Task statement: Reproduce, from the lines below, exactly the stretch that begins at the line containing "21 (148, 2314)" and ends at the line containing "23 (84, 2326)", both included.

Input data:
■ ■ ■

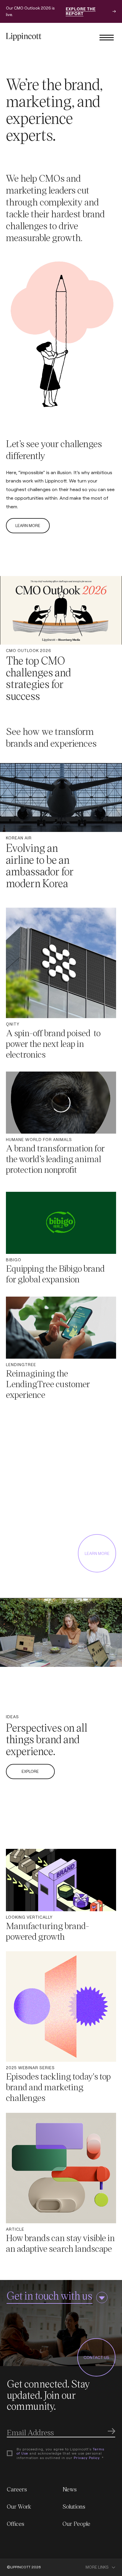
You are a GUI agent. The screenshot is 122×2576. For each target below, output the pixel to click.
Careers (17, 2489)
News (69, 2489)
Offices (15, 2523)
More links (97, 2567)
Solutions (73, 2506)
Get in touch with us (49, 2295)
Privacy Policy (86, 2457)
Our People (76, 2523)
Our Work (19, 2506)
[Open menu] (106, 37)
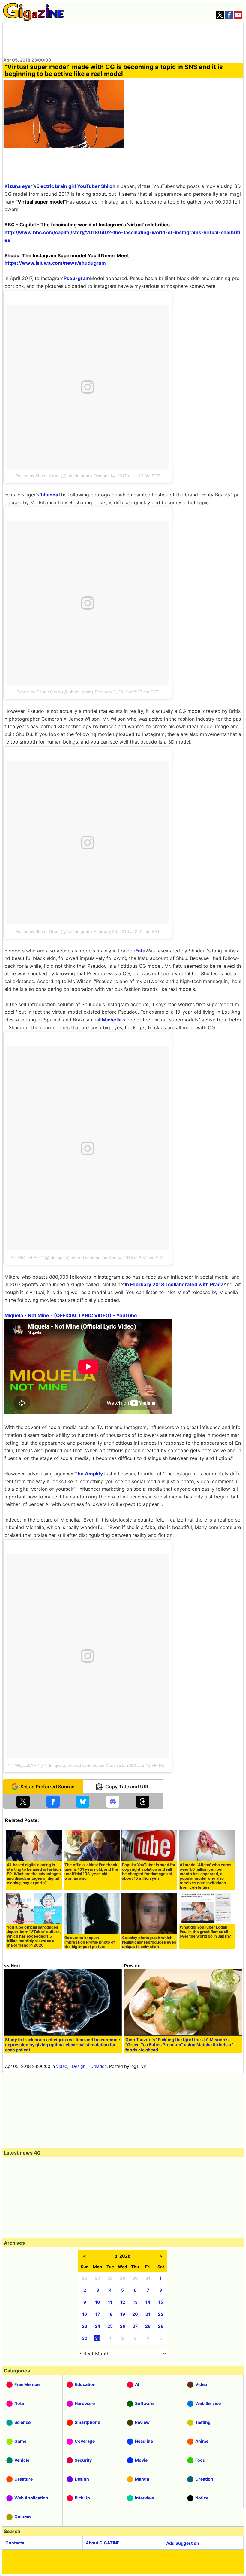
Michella (112, 1020)
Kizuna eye (17, 186)
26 (122, 2326)
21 (148, 2314)
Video (61, 2066)
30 (85, 2338)
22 (161, 2314)
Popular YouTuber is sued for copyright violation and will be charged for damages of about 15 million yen (149, 1872)
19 (122, 2314)
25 (110, 2326)
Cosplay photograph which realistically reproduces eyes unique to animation (149, 1942)
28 (148, 2326)
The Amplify (88, 1473)
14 (148, 2302)
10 (97, 2302)
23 (84, 2326)
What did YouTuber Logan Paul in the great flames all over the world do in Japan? (205, 1931)
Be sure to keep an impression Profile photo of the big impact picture (89, 1942)
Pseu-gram (77, 278)
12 (122, 2302)
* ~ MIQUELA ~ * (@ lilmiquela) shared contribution (59, 1257)
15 (160, 2302)
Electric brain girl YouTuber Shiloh (76, 186)
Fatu (140, 951)
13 (135, 2302)
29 (161, 2326)
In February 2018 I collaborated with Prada (174, 1284)
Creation (98, 2066)
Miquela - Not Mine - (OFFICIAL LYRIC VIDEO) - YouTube (70, 1315)
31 (97, 2338)
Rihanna (48, 495)
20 (135, 2314)
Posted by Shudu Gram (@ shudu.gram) (53, 475)
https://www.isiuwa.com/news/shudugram (55, 263)
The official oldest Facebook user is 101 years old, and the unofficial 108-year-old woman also (91, 1872)
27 (135, 2326)
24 (97, 2326)
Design (79, 2066)
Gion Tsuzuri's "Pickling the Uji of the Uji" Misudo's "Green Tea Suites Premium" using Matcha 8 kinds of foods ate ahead (179, 2044)
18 (110, 2314)
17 (97, 2314)
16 (84, 2314)
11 (110, 2302)
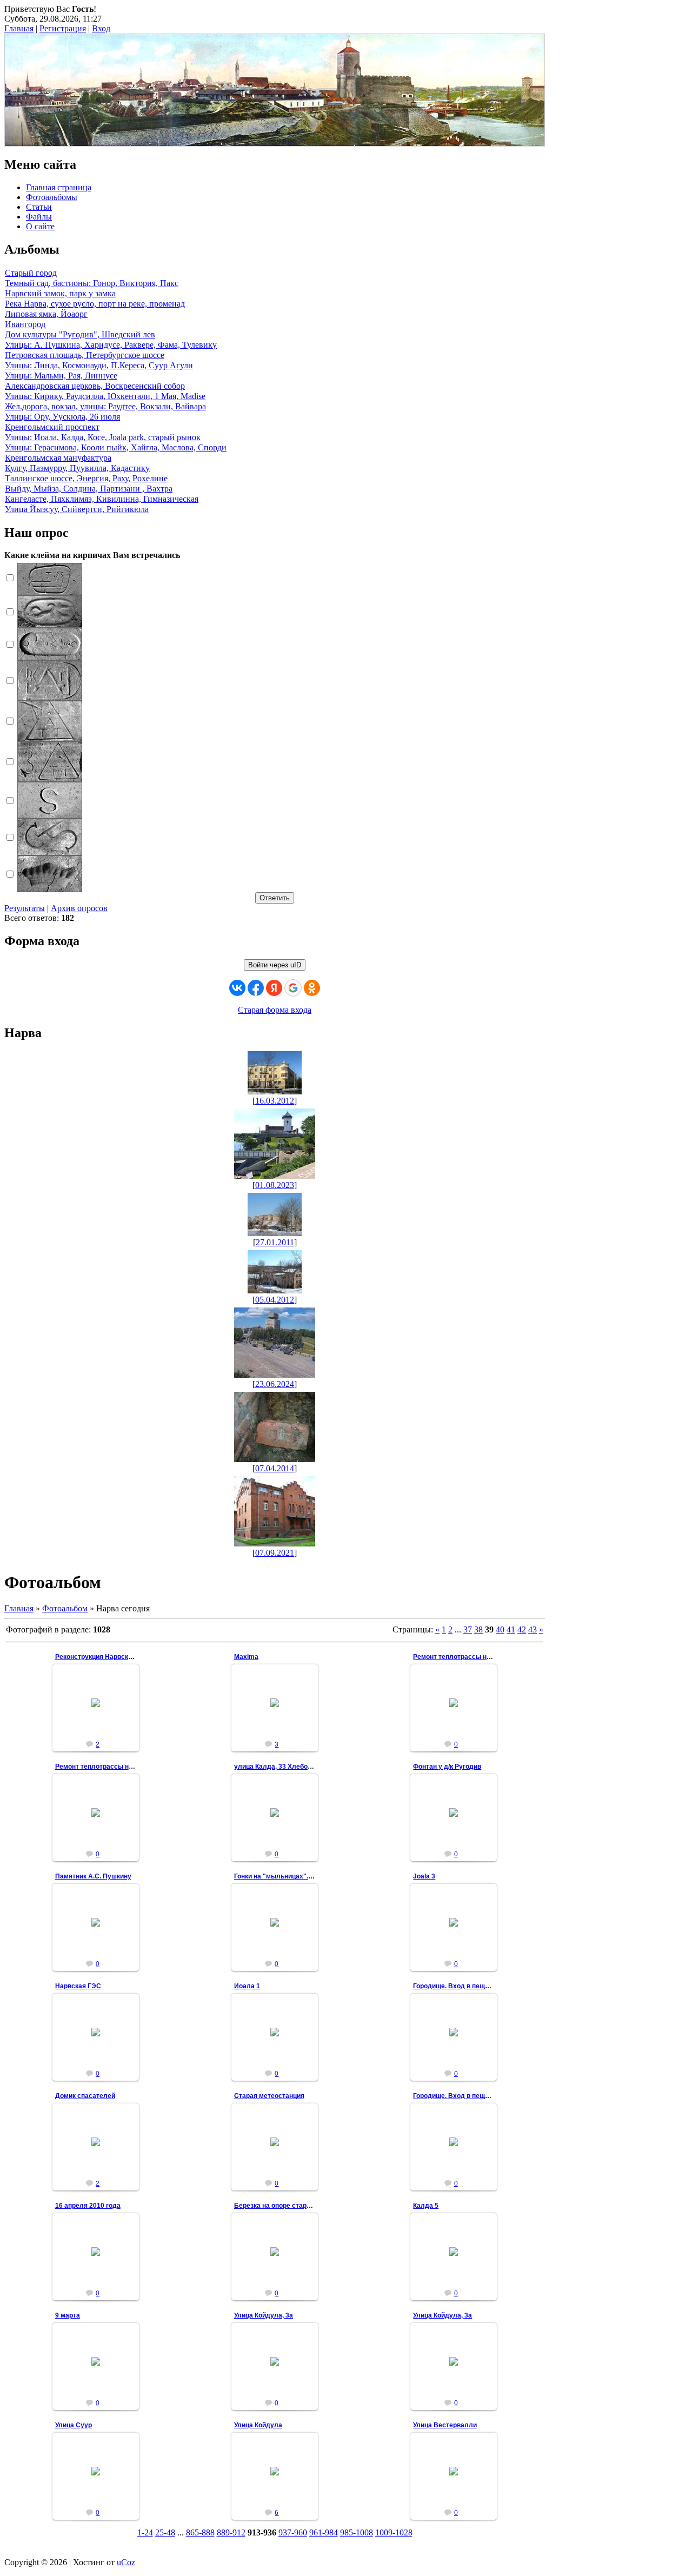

■ ■ ■

Exercise solution:
21 (148, 2314)
Video (61, 2066)
30 (85, 2338)
22 (161, 2314)
Popular YouTuber is sued for copyright violation and will be charged for damages of about 15 million yen (149, 1872)
19 (122, 2314)
25 (110, 2326)
Cosplay photograph which realistically reproduces eyes unique to animation (149, 1942)
28 (148, 2326)
The Amplify (88, 1473)
14 (148, 2302)
10 (97, 2302)
23 (84, 2326)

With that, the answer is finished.